Growers, angered by laws they say help large, private buyers at the expense of producers, have camped outside New Delhi for almost two months, posing one of the biggest challenges to Prime Minister Narendra Modi since he came to power in 2014.
Local news channels showed images of the farmers hoisting flags at the Red Fort in New Delhi.
They commandeered cranes and used ropes to tear down road blocks miles from routes approved by the police, forcing constables in riot gear to fall back and let them pass, Reuters witnesses said.
— ANI (@ANI) January 26, 2021
Responding to reports of the clash, protest organiser Samyukt Kisan Morcha said only one of its parades had deviated from pre-arranged routes.
“Except for one group…our news is that all parades are happening on the pre-decided routes along with police,” the grouping of farm unions said in a statement.

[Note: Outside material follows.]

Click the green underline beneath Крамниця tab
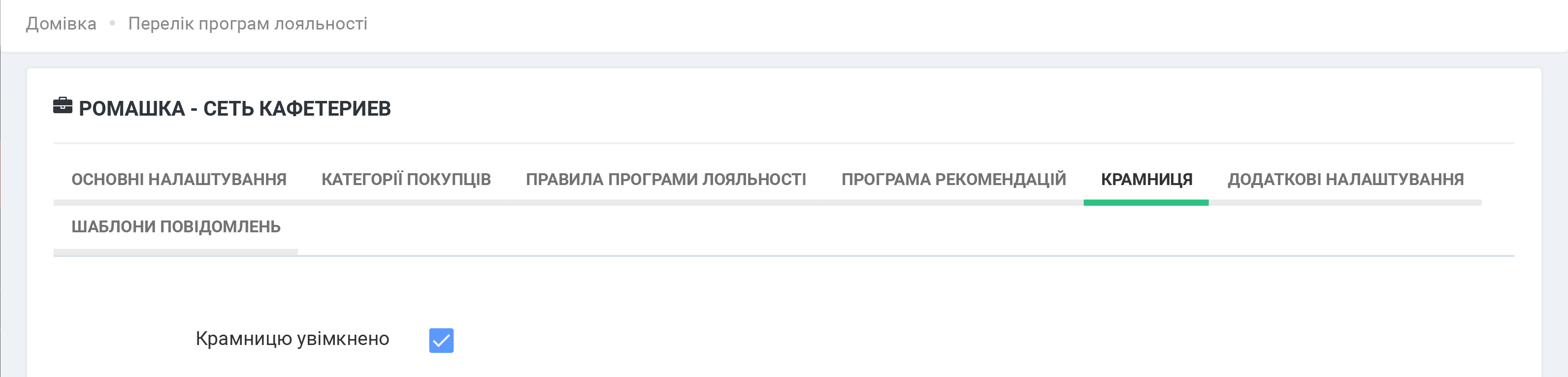This screenshot has height=377, width=1568. point(1145,203)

According to Indian media reports, the protesting farmers knocked down barricades at New Delhi’s borders during their tractor rally against the new agriculture laws and clashed with police forces after entering the capital on Republic Day.

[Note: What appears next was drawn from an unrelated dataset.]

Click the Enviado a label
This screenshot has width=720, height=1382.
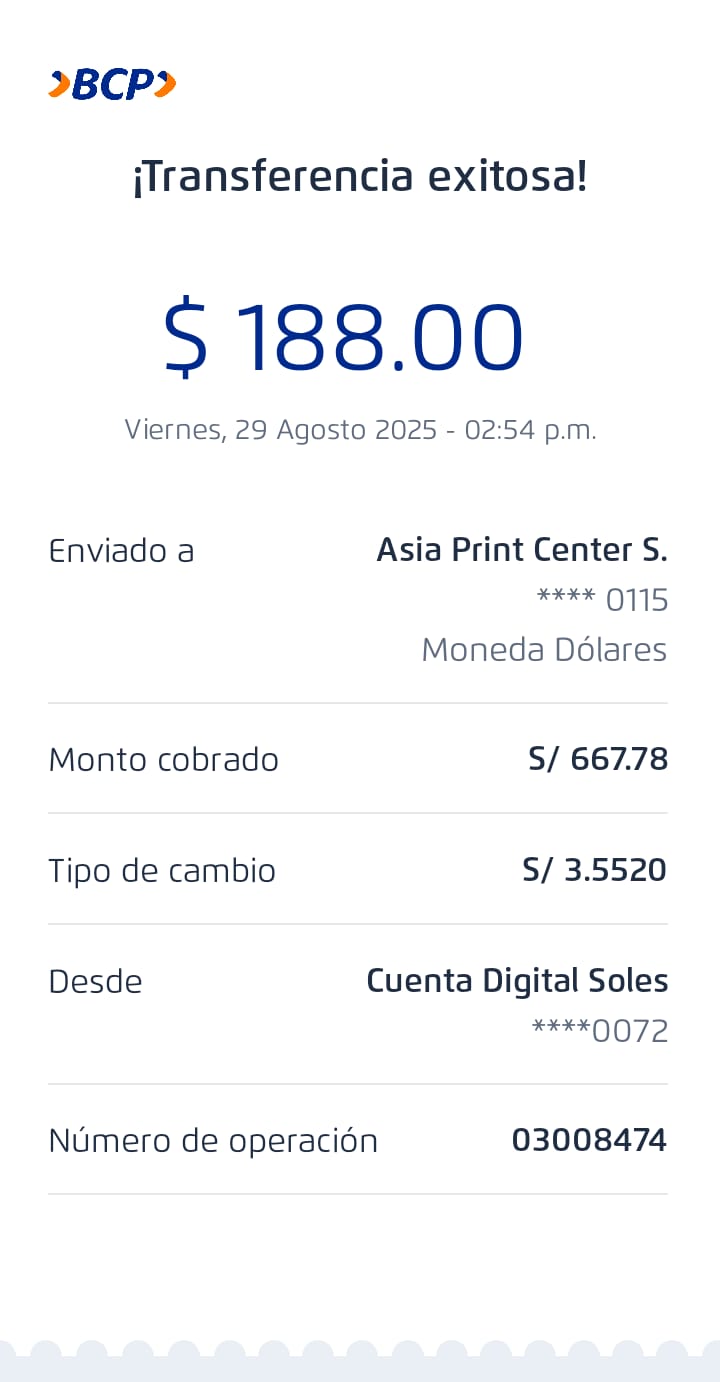click(x=121, y=551)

Indian police officials charged batons and fired tear gas shells to disperse the protestors of the ‘Kisaan Parade’.
The reports said that the authorities had given permission to the farmers to take out tractor rally in New Delhi after the conclusion of annual parade at Rajpath, however, the protestors crowded at the capital’s borders before the commencement of the parade at around 8 am local time.
The farmers were seen breaching the barriers at the Singhu border which divides Delhi and Haryana and has been the epicentre of protests against the agriculture laws.
Earlier, tens of thousands of bearded and turbanned farmers, many bundled against the winter cold, began the day by driving a convoy of tractors festooned with the Indian tricolour and the flags of their unions through the city fringe.
Agriculture employs about half of India’s population of 1.3 billion, and unrest among an estimated 150 million landowning farmers presents one of the biggest challenges to the authority of Prime Minister Narendra Modi since he came to power in 2014.
Nine rounds of talks between the government and the farmers’ unions have failed to end the protests, with farm leaders rejecting the government’s offer to delay the laws for 18 months, as they push for repeal.